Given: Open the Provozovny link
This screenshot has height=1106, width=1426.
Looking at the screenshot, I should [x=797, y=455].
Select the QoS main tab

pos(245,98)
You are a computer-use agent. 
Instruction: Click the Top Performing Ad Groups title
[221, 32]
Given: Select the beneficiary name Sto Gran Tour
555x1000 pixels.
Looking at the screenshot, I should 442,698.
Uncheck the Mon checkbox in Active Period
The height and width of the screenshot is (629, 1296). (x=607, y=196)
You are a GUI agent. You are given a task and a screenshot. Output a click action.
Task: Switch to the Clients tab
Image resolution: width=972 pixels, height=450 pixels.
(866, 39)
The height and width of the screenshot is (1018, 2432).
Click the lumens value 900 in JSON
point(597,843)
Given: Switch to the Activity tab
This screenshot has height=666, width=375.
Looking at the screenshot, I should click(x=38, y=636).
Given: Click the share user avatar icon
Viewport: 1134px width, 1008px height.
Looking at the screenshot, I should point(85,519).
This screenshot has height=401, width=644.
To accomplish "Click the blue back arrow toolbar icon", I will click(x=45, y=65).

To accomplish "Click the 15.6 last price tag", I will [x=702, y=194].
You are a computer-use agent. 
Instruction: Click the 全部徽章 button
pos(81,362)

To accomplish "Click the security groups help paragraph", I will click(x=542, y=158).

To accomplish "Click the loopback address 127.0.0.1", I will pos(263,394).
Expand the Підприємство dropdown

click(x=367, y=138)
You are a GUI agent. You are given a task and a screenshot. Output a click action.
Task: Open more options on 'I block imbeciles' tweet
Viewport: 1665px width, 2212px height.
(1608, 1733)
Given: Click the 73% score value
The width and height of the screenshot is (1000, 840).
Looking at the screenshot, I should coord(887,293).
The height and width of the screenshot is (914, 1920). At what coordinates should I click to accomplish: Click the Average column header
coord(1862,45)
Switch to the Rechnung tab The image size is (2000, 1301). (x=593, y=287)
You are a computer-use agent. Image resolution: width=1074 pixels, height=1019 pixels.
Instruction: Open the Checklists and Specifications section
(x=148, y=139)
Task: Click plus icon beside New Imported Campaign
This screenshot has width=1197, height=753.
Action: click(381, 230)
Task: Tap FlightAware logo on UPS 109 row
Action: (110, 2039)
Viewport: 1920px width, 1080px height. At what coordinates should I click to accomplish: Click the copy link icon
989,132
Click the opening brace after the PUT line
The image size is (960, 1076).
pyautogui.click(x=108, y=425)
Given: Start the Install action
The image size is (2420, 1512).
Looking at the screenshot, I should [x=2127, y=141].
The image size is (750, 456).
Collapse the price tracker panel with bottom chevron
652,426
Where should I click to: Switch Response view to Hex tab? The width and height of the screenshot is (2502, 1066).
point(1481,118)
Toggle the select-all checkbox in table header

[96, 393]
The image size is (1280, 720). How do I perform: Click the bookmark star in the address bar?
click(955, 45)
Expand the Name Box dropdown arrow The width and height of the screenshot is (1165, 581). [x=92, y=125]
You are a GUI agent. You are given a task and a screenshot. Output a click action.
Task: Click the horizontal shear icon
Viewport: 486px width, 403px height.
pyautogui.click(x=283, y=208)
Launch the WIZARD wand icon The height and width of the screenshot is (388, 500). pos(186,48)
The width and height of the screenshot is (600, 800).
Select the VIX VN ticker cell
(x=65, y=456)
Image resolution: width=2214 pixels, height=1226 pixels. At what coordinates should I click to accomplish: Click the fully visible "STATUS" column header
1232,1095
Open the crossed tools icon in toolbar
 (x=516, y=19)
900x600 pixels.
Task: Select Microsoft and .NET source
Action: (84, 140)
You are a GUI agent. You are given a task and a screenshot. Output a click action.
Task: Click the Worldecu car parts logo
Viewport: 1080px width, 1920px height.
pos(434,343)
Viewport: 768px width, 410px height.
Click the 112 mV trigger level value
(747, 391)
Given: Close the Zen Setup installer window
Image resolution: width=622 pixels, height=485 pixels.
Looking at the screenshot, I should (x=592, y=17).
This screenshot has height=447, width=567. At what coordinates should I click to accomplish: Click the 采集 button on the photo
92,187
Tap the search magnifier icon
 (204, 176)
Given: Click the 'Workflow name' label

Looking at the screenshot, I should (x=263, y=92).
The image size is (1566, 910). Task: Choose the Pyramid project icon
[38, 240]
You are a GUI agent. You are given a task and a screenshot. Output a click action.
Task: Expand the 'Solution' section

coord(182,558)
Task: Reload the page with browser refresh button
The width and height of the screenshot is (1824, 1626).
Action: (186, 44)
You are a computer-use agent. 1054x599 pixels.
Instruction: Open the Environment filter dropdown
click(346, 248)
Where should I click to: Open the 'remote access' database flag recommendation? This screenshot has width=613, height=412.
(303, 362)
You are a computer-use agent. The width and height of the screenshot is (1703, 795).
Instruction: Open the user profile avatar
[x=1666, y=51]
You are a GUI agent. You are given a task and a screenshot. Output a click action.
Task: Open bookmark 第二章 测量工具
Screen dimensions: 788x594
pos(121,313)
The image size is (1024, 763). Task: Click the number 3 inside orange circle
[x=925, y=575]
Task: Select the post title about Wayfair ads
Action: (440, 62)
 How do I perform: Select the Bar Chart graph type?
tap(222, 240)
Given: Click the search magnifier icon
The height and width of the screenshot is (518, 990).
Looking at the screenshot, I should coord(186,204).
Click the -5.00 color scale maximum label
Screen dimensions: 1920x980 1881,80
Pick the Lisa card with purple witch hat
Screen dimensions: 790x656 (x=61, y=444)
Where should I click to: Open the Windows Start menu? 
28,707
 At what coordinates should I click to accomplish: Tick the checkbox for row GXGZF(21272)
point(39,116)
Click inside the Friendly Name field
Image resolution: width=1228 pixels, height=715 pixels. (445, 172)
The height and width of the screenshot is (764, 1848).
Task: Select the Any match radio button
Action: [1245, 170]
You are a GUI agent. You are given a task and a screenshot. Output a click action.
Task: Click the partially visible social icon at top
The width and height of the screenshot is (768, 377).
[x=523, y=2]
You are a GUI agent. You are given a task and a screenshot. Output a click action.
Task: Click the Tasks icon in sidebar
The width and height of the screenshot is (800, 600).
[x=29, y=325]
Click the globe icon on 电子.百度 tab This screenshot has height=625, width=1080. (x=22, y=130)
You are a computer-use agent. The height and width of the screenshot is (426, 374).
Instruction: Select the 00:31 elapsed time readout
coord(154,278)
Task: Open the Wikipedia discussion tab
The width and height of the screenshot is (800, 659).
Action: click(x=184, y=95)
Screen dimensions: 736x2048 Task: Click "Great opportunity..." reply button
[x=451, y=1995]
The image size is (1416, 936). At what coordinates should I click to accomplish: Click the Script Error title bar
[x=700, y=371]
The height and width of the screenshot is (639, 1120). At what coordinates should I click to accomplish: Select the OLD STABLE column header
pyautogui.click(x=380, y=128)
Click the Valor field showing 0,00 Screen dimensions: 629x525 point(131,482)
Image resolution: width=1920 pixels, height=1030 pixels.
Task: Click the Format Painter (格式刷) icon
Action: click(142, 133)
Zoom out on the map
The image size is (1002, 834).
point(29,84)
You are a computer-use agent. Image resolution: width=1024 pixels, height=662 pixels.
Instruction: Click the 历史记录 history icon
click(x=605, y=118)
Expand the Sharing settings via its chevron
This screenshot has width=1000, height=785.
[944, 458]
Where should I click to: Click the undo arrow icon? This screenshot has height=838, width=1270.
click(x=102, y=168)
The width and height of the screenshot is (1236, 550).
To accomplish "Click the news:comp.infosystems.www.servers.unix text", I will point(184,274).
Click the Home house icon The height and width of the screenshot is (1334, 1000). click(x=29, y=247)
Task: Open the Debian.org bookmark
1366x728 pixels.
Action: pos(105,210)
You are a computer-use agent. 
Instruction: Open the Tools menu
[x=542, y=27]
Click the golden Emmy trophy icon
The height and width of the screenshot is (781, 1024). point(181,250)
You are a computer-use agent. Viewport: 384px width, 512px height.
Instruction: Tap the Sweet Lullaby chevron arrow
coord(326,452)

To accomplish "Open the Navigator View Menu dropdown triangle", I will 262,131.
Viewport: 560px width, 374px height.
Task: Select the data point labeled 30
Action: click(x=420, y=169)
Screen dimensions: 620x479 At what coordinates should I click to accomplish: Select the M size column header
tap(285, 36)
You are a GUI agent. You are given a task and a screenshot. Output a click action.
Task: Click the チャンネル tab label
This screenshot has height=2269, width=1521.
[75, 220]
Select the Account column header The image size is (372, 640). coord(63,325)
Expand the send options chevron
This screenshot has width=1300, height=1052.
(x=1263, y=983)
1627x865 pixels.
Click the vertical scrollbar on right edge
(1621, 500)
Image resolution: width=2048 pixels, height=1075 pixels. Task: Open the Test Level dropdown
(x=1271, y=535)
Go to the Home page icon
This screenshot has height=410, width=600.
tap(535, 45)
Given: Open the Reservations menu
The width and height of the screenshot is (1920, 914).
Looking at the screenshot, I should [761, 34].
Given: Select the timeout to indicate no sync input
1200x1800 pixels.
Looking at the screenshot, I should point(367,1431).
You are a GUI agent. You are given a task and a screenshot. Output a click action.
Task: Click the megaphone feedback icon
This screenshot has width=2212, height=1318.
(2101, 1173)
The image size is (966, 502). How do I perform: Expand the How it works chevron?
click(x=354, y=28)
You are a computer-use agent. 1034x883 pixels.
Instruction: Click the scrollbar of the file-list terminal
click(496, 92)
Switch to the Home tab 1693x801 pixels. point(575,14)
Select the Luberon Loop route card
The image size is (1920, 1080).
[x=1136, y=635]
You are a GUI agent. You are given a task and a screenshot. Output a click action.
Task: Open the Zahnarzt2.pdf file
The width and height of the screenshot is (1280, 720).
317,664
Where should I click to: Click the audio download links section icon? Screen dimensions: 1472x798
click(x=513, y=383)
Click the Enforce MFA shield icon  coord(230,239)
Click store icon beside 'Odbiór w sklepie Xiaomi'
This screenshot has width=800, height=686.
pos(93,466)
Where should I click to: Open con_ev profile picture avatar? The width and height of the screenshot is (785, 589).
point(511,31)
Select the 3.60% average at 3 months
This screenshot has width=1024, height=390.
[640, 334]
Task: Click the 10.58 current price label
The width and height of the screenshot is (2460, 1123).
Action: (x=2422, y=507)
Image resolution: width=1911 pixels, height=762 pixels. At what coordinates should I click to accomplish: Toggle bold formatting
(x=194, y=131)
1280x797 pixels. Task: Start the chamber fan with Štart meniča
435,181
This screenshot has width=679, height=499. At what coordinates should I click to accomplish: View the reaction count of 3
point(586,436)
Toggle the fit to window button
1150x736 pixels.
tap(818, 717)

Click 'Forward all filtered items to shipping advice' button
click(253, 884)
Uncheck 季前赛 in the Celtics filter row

Try it —
What the answer should hold is an exact copy of each line from the one containing "Click 'Forward all" to the final line of the listing above.

Answer space —
Click 'Forward all filtered items to shipping advice' button
click(253, 884)
Uncheck 季前赛 in the Celtics filter row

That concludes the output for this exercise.